'''
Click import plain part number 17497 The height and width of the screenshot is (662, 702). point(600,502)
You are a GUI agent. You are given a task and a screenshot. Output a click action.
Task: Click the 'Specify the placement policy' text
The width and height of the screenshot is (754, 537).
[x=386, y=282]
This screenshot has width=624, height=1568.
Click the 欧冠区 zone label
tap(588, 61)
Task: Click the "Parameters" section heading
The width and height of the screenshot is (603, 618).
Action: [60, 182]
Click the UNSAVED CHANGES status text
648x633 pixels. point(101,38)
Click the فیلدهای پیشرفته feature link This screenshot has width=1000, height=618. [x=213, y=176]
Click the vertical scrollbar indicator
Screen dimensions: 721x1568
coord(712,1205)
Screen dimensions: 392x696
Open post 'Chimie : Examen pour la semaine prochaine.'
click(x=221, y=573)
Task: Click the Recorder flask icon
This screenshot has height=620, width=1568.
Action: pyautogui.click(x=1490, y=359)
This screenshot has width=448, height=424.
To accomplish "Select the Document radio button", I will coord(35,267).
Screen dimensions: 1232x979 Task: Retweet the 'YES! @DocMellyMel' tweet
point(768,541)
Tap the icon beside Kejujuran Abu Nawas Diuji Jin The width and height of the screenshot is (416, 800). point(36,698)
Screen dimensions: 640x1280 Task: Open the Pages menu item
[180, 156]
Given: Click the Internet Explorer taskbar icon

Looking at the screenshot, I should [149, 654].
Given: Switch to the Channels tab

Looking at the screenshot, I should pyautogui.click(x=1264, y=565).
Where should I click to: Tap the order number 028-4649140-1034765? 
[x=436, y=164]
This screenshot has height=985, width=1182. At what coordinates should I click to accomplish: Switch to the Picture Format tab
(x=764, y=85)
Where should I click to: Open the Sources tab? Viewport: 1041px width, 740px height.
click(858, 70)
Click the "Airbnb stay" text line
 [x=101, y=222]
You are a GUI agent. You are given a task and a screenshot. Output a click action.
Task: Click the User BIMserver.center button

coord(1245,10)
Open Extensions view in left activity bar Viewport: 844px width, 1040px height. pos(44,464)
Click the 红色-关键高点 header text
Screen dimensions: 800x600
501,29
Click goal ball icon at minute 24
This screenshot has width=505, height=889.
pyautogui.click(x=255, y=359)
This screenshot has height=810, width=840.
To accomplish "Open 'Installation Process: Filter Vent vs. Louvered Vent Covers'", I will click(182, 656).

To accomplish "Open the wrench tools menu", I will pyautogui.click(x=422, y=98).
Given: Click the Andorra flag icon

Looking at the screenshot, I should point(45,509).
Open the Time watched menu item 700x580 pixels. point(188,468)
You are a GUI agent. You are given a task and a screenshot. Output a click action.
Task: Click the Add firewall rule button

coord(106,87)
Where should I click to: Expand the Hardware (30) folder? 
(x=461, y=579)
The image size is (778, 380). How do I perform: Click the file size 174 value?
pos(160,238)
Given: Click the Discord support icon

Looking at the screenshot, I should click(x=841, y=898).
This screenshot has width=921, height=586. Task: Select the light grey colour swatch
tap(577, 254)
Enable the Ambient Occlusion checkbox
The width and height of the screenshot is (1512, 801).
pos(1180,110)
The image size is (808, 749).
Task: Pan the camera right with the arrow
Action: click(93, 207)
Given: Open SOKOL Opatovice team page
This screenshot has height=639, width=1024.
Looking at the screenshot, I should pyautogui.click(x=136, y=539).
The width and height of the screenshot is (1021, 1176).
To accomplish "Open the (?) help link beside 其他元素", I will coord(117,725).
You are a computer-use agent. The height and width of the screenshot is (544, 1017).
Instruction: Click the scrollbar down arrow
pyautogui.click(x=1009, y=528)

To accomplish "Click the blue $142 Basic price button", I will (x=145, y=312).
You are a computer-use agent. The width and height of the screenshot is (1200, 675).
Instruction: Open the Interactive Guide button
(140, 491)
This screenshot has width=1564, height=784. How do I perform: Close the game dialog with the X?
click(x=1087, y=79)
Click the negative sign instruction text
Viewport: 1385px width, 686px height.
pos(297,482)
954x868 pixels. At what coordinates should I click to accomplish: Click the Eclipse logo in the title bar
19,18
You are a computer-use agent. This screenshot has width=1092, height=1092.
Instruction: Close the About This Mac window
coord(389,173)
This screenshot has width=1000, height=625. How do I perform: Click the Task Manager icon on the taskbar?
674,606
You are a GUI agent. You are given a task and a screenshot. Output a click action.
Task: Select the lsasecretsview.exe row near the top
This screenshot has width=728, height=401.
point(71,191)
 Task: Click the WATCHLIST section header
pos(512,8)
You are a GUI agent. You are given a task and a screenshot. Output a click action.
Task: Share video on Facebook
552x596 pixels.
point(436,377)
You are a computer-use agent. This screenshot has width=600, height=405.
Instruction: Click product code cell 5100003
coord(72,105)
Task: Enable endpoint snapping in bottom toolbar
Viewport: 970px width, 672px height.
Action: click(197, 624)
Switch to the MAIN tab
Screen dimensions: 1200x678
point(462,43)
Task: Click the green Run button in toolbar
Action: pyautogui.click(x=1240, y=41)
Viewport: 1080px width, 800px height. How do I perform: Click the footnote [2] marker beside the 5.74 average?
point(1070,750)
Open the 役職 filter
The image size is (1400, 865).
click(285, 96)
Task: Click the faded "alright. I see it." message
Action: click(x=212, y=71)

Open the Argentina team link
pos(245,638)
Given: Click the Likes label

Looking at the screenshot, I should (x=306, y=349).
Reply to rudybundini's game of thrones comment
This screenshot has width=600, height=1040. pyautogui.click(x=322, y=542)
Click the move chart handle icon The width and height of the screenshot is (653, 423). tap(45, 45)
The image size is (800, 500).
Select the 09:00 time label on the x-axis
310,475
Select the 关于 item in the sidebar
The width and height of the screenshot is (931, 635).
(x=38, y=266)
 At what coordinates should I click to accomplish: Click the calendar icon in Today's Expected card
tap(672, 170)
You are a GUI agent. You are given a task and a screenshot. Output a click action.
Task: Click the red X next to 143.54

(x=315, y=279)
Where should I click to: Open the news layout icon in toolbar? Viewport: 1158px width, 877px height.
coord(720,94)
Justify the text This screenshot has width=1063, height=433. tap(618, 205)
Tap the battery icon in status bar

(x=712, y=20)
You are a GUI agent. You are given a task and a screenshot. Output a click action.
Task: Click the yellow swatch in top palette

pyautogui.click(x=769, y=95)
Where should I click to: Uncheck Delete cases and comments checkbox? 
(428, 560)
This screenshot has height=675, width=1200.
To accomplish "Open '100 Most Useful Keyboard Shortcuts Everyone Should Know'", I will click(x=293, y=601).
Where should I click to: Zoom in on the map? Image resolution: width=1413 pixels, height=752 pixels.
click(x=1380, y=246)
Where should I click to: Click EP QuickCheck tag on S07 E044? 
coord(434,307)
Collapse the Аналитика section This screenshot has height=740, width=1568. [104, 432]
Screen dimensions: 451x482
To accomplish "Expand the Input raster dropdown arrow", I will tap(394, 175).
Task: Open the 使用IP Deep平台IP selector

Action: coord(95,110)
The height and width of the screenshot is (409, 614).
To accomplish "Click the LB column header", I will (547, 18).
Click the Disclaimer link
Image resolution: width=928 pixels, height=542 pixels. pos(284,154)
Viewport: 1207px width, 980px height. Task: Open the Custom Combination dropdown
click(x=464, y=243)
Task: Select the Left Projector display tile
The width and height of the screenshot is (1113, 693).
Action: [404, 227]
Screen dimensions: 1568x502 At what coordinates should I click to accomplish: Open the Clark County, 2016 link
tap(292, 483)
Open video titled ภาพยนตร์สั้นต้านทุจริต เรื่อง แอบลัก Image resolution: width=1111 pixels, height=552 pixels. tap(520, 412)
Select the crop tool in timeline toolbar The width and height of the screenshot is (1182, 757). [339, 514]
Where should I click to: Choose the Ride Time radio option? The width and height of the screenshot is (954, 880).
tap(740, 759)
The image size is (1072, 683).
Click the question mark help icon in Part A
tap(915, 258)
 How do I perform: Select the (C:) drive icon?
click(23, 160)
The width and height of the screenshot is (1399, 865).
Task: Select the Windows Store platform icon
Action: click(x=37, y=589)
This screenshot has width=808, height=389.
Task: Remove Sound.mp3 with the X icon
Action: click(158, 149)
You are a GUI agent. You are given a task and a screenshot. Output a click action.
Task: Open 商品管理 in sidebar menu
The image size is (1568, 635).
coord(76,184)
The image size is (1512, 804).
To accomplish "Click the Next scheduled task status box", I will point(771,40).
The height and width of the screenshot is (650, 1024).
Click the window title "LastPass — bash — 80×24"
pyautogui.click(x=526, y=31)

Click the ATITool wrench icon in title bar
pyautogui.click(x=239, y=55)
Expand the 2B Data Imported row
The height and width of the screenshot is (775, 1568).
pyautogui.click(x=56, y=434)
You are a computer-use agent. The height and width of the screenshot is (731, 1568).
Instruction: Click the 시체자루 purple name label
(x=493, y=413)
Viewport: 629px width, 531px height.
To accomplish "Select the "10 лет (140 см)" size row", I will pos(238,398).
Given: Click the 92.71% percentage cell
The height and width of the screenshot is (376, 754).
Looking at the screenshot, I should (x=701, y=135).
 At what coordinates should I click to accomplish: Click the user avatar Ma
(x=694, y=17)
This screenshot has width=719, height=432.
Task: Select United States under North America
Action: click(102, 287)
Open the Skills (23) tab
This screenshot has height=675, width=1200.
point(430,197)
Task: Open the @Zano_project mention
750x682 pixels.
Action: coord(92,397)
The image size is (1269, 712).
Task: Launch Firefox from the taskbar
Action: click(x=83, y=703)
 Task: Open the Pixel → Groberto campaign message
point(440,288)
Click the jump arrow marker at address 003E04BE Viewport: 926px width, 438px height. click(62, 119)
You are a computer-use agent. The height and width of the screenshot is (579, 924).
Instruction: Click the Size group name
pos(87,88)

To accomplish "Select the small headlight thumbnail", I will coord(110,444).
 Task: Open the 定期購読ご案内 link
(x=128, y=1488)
'''
#### [WHAT THE TASK ASKS]
Among the entries above, how many lines include the word "video"? Reply with the number only.

#### [EXERCISE OUTPUT]
2